La editorial Cátedra, en su colección dedicada a los grandes temas, suele ofrecernos monografías que, lejos de ser una aproximación a una cuestión más que trillada, aborda aspectos novedosos o con un enfoque original que abre nuevas perspectivas.

Es el caso de la última monografía de esta colección, a cargo de Manuel Viera, 'El imaginario español en las Exposiciones Universales del siglo XIX. Exotismo y modernidad', una obra que analiza con gran exhaustividad, acompañada de un bellísimo catálogo de cuadros, fotografías y grabados, el papel que España jugó en estos famosísimos certámenes, que nos han dejado iconos tan perdurables como la Torre Eiffel y de forma indirecta, la Estatua de la Libertad, una parte de la cual fue expuesta en la exposición de París de 1878.

La obra analiza las exposiciones universales que tanto impresionaron al público decimonónico, desde las convocatorias europeas de Londres (1851, 1862), París (1855,1867, 1878, 1889, 1900), Viena (1873) y Barcelona (1888) hasta el relevo americano de Filadelfia (1876) y Chicago (1893) que simbolizaron la llegada de una joven y emergente potencia mundial.

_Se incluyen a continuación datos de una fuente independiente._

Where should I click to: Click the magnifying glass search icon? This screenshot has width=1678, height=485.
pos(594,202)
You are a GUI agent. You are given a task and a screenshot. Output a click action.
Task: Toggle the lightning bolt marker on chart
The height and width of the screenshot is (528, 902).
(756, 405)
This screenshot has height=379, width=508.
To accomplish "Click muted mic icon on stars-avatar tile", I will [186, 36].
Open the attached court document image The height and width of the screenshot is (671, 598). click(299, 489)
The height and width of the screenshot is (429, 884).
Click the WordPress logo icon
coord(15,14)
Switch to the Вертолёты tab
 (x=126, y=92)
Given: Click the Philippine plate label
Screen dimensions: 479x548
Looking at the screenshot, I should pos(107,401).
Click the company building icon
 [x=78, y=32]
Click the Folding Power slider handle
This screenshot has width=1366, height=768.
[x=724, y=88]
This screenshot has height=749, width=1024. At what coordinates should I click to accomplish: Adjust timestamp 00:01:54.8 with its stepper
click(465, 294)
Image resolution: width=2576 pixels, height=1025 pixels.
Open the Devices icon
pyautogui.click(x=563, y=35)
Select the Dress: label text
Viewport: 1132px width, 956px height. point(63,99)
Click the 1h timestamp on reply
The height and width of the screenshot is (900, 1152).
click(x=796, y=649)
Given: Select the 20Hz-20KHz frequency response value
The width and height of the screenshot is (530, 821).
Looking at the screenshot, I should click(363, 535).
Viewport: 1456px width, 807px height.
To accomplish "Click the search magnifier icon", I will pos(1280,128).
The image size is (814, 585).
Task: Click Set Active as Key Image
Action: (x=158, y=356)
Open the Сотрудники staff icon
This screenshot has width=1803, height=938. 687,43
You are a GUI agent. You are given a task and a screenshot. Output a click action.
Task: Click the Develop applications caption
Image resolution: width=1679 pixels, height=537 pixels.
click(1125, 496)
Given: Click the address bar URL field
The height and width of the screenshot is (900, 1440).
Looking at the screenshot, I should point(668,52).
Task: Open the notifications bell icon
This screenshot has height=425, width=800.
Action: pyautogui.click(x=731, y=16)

Y el análisis lo hace por partida doble, en primer lugar, a las exposiciones internacionales en sí, que supusieron la ocasión, por parte de las naciones organizadoras, de mostrar al mundo el poder político, industrial y militar que ostentaban, además de paternalista con respecto a sus colonias y al mundo no occidental. De paso, fueron la representación escénica de una segunda mitad del siglo XIX optimista, dominada por la técnica como gran salvadora y modernizadora del planeta, al tiempo que estas exposiciones, con sus impresionantes pabellones y naves 'catedralicias', ofrecieron la utopía de concentrar en una ciudad temporal todas las grandes maravillas del mundo conocido.

En segundo lugar, Manuel Viera -de quien la monografía no aporta más datos- se detiene en la imagen que España ofreció en estos certámenes internacionales y que fue bastante mediocre. Una de las causas se debió a que puso ante el espejo la realidad nacional, la de un país esencialmente agrario -con la salvedad de algunas zonas industriales-frente a las grandes potencias industriales del momento.

Pero sobre todo, el gran problema de España fue que estuvo presa de los tópicos forjados, primero, por la leyenda negra y más tarde por la encendida imaginación de los visitantes románticos, un cóctel que las propias autoridades españolas, en muchas ocasiones, ayudaron a potenciar, de ahí que sus pabellones y las actividades que los acompañaban incidieran en un país orientalizante, en el que los clichés de Andalucía con el flamenco, la Alhambra y los toros dominaron frente a la gran diversidad cultural y también productiva.

En resumen, la participación española asentó los estereotipos sobre España como país atrasado, agrario, decadente políticamente y exótico y perdió la oportunidad de mostrar, con más ahínco, que la modernidad no se frenaba en seco en los Pirineos.